A wicked twinkle sparked in her eyes. “We shall see about that.”
This time there was no doubt. Her words held a promise.
THIRTEEN
TWO HEADS WERE BETTER THAN ONE. THERE HAD TO BE a problem-solving triple threat. Laura plopped onto a chair between Bess, who was knitting a beautiful shawl for her mother, and Jennie, who’d taken the morning off from the Combination Store to work on her quilt. Mary Katherine couldn’t make it—one of the girls scheduled to work at the bookstore was sick today. With Samuel and Delia settled in with the other children, Laura could spend some time picking her friends’ brains before approaching Tamara, who was in the kitchen helping her sisters make sweet-smelling candles and sachets for quilt chests.
Keeping her granddaughter from making a horrible mistake was the order of the day. The thought gave Laura renewed energy despite a night of broken sleep with Delia’s trips to the potty and Samuel’s nightmares. The children missed their mother and Laura was a poor substitute. She didn’t have the energy she once did. Until it came to this moment of convincing Tamara that her eternal salvation and her happiness lay in Jamesport with her family and her church. She couldn’t lose another child. She’d already lost a son to death. His days were done. But Tamara had a choice. Luke had not.
“Are you getting enough sleep?
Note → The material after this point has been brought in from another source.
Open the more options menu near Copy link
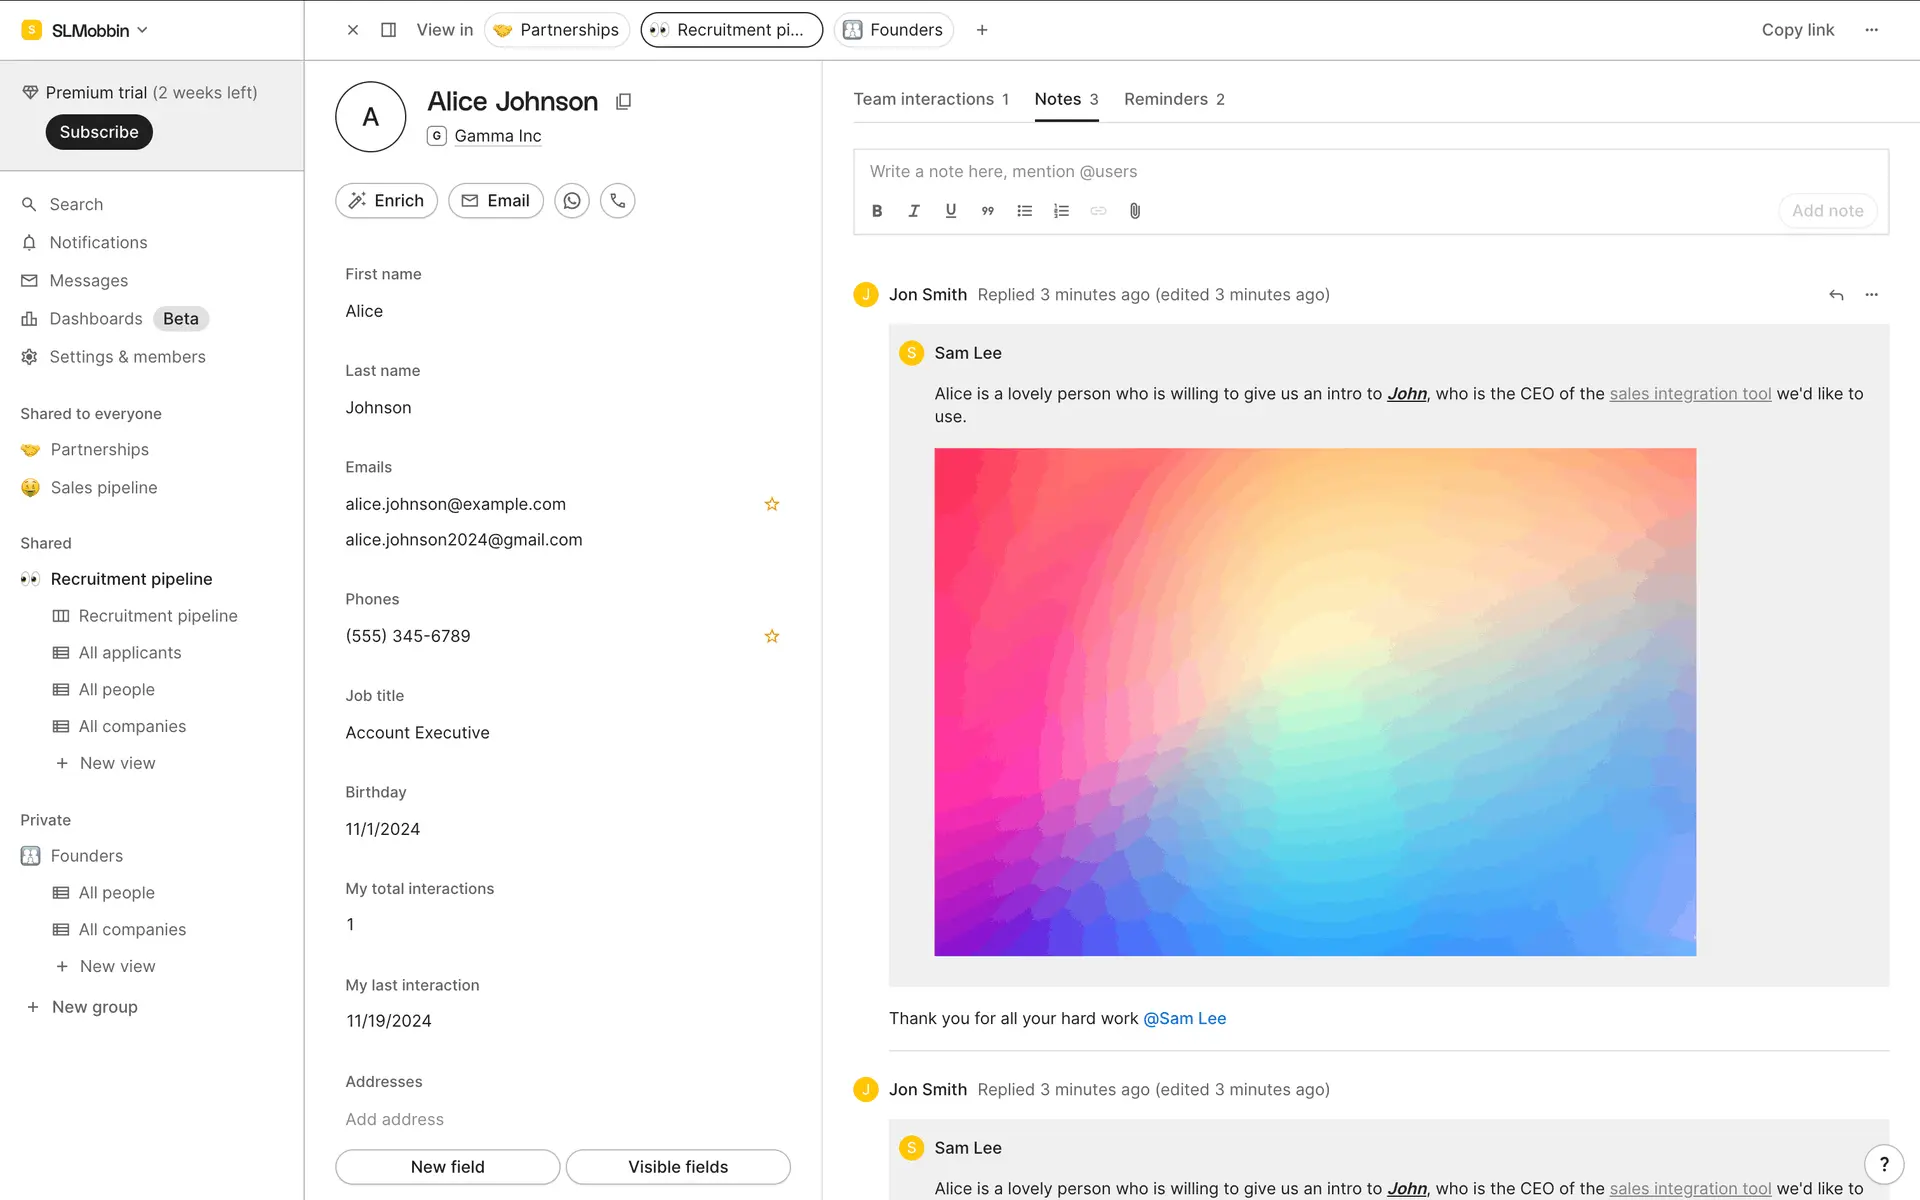This screenshot has width=1920, height=1200. pos(1872,30)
You’re not used to getting up with little ones during the night.” Jennie stabbed her needle into the burgundy material. “You look tired and not at all happy.”
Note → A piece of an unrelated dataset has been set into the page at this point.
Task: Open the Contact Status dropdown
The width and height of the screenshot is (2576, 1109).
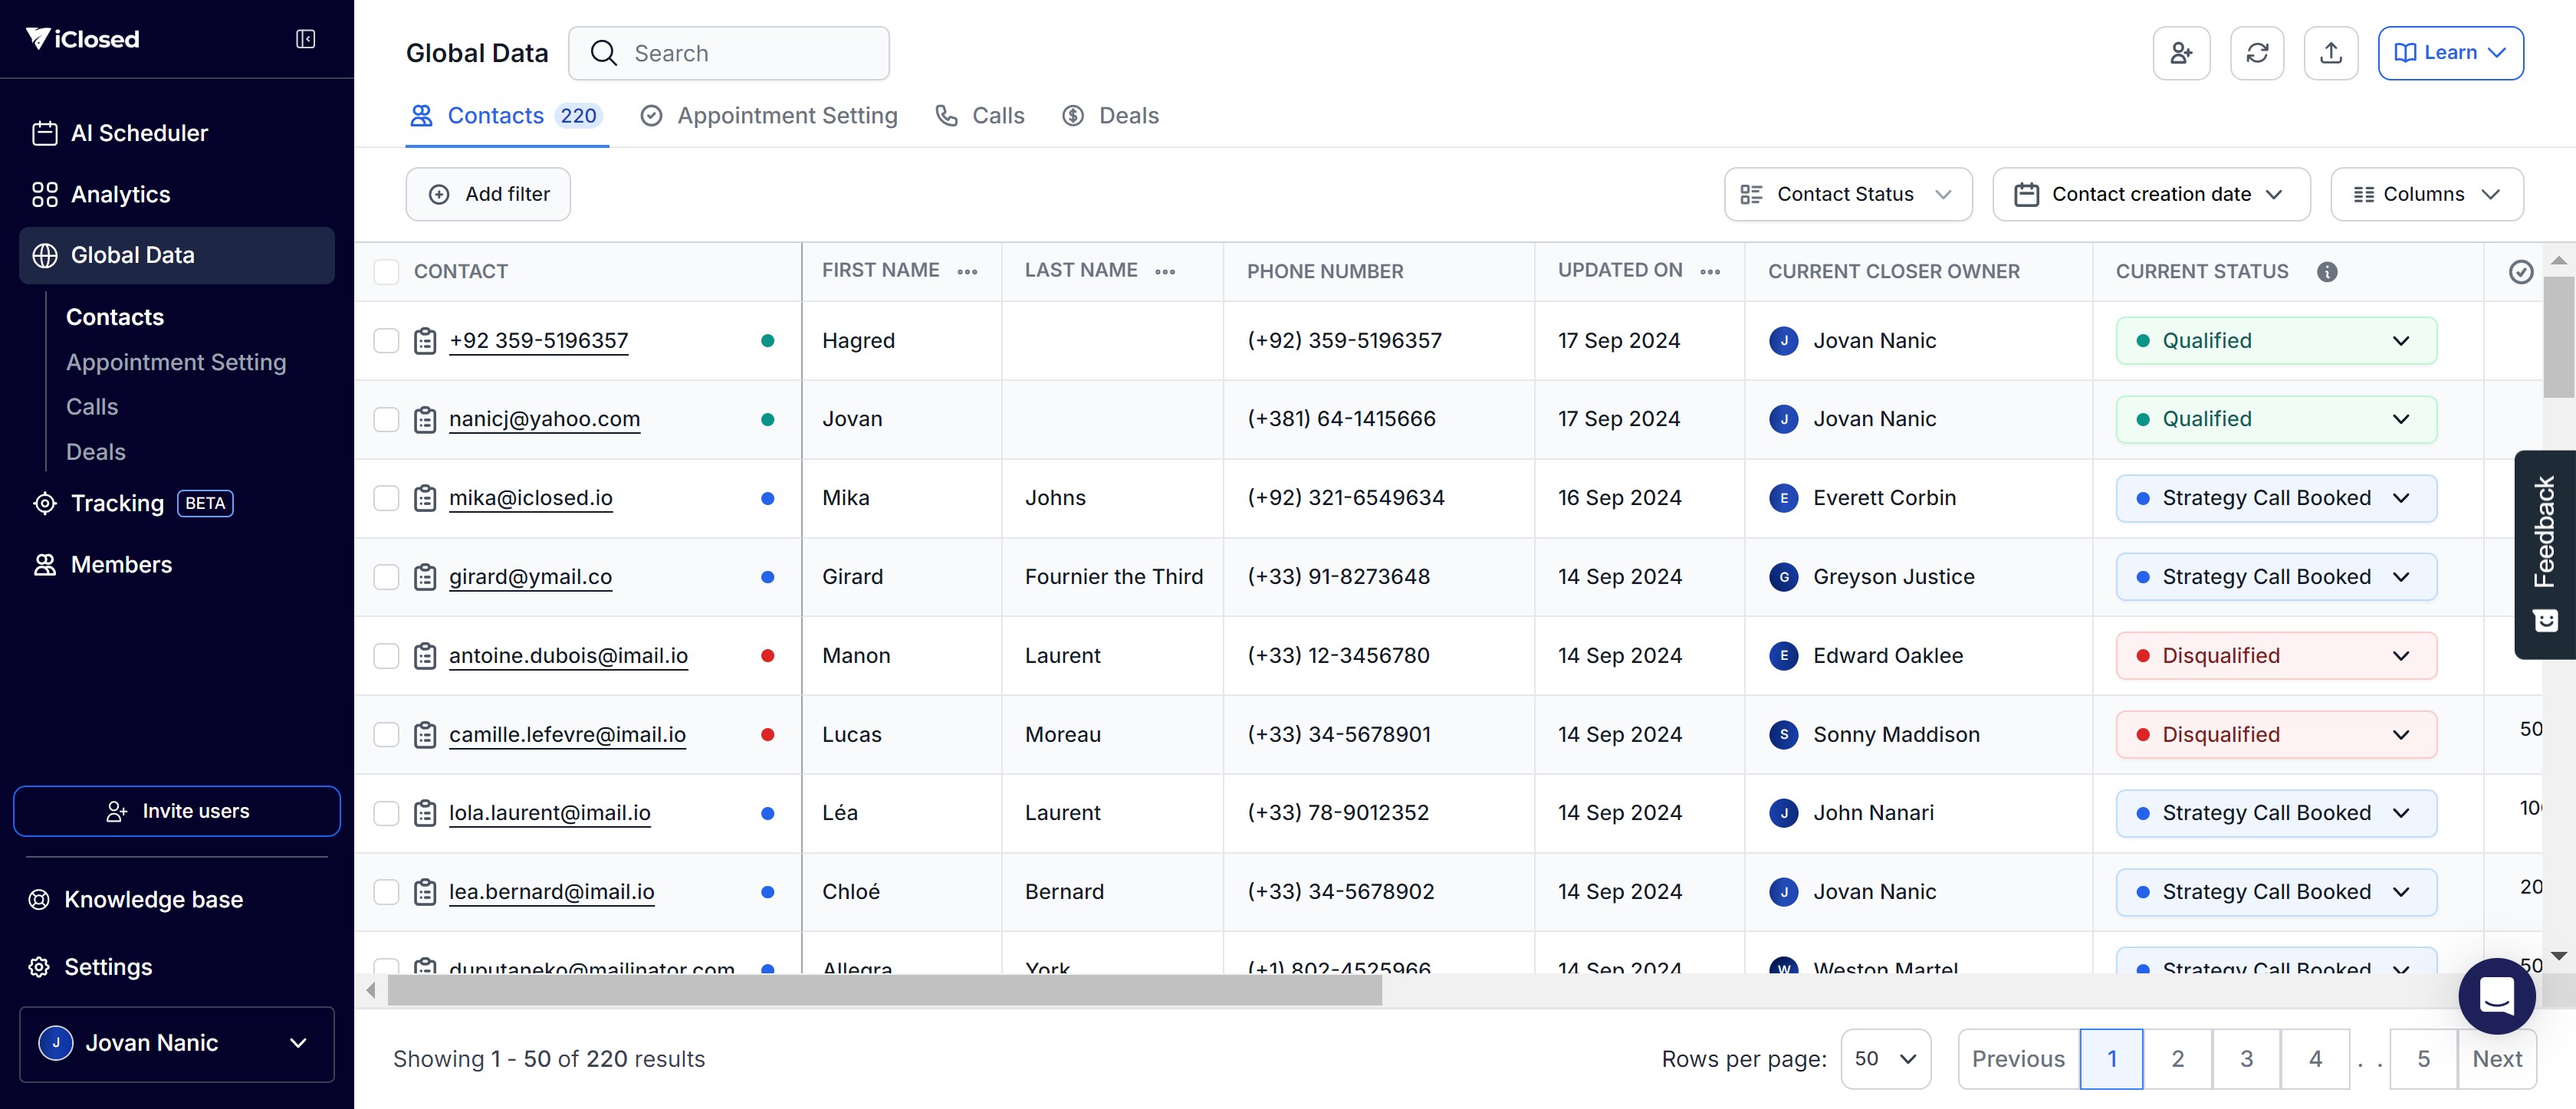Action: (1847, 194)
Jennie was almost as good at reading faces as Mary Katherine. Laura composed hers. “I enjoy
watching over the kinner. It makes me happy. I feel useful. Besides, it’s been almost a week and I’m getting used to it.”
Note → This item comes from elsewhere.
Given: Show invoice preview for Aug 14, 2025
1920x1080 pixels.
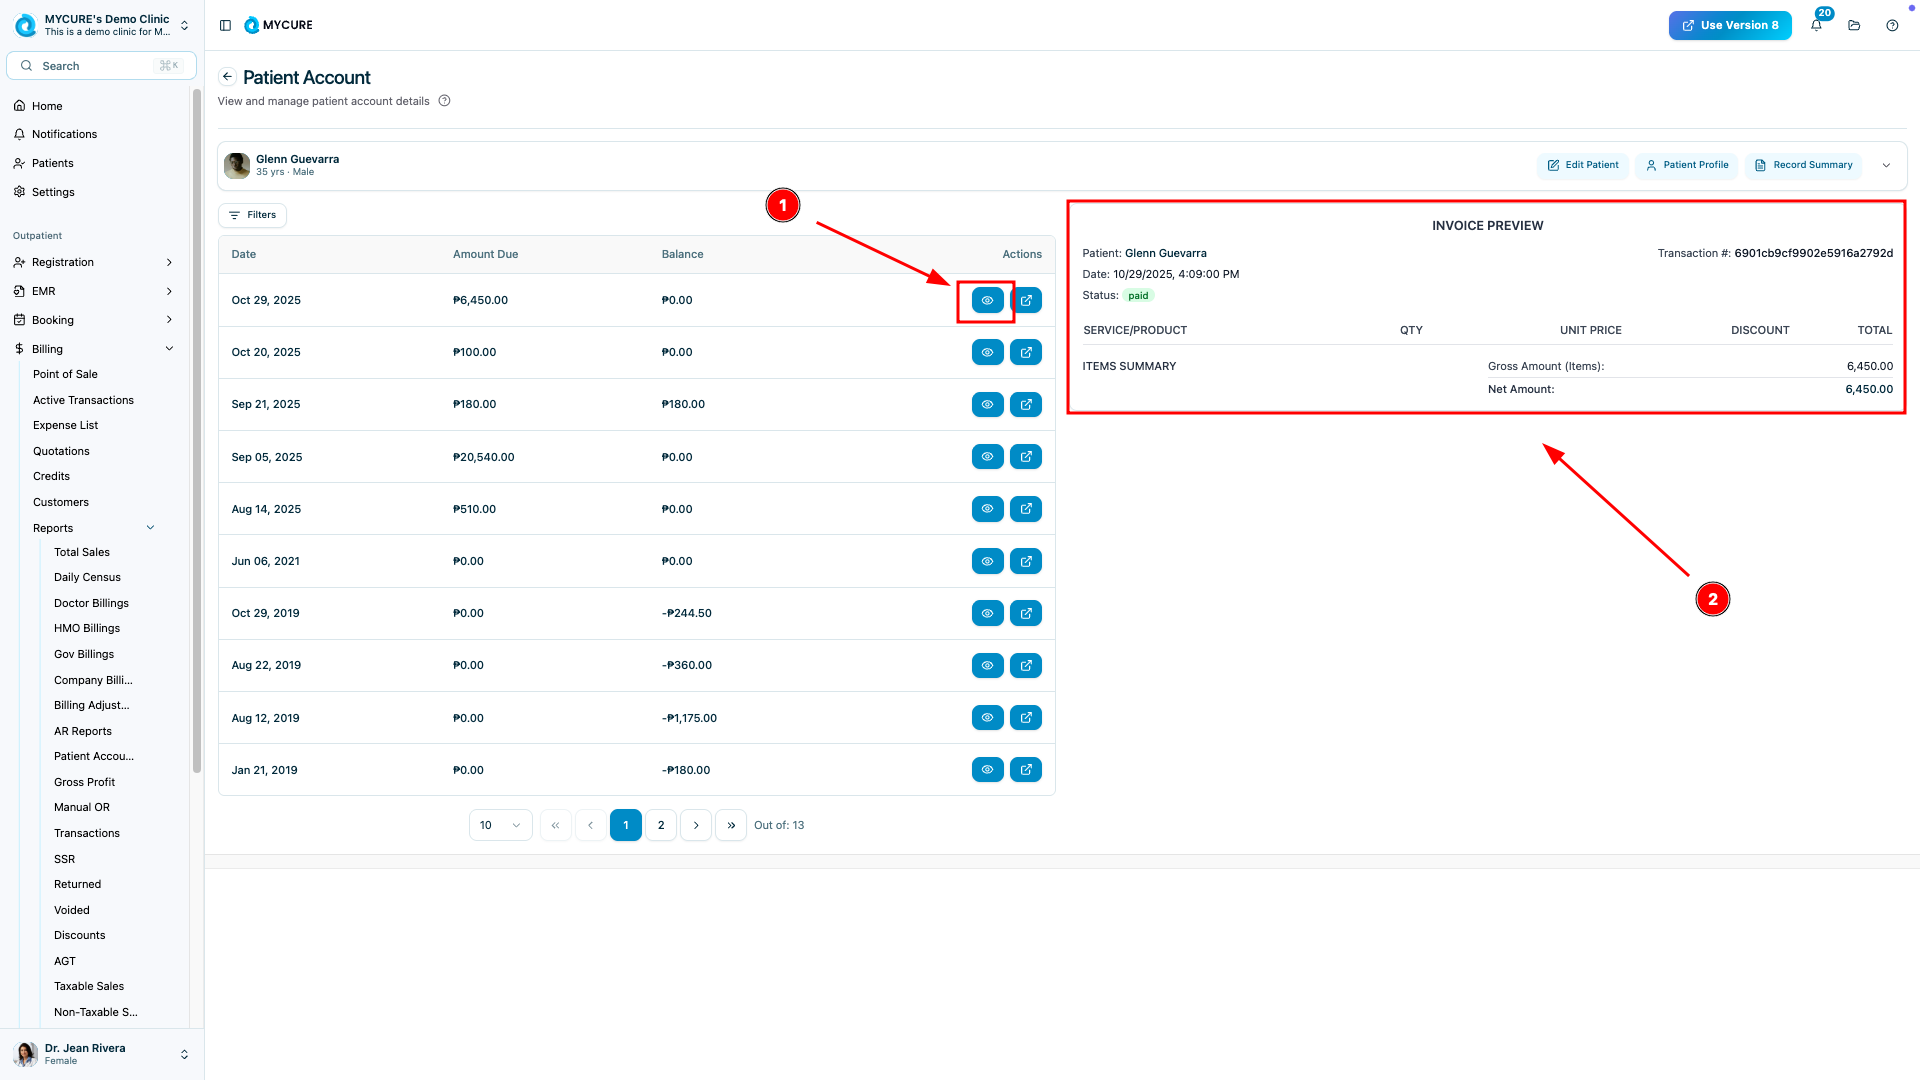Looking at the screenshot, I should [987, 509].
“You feel happy watching over Zechariah?”
Her knitting needles clacking in a steady staccato, Bess giggled. “How could such a sourpuss make anyone happy?”
His defeated expression when Laura walked into the front room the previous evening flashed in her mind. The checkers and the conversation had left her feeling better somehow. He felt better, she could tell. He’d laughed and sat up straighter in the chair. Asking him his opinion about Tamara made him feel valued. She understood the need for that. Leaving him to put out the fire showed she trusted him. At the time she hadn’t thought it through, but now she could see the groundwork being laid.
For what?
Friendship? She could always use a new friend. She’d never had a man friend. At her age she couldn’t—wouldn’t—ignore a chance to have one more. Especially one so in need of the return favor. Especially one who had enough years under his belt to understand how she saw the world, because he saw it the same way.
He had a nice smile and enormous russet eyes that had seen so much. She had gone to bed wondering what else went on behind those eyes.
Bess was too young to understand any of this. She had been through a lot in her short twenty-some years, but not the vastness of experience that came in a lifetime.
“He’s not so bad.” She sought words in Zechariah’s defense that wouldn’t give away her own thoughts. They were too new and too strange to be shared yet. A woman having a man as a friend at her age might be hard for the younger women to understand, especially Jennie, who’d experienced such pain and hurt at the hands of her first husband. “Not only does he have the aches and pains that come with age, he also has a disease that’s taking away his independence. That’s hard for all older folks, but especially men.”
“So Mary Katherine was right?” Jennie laid down her needle and stretched her arms over her head. “You are interested in Zechariah. That’s why you were so anxious to stay and take care of Ben’s kinner.”
Had she been interested in Zechariah before the twins’ birth? The bird books. Reading up on Parkinson’s disease. Only as a friend who’d known the man since childhood. Surely.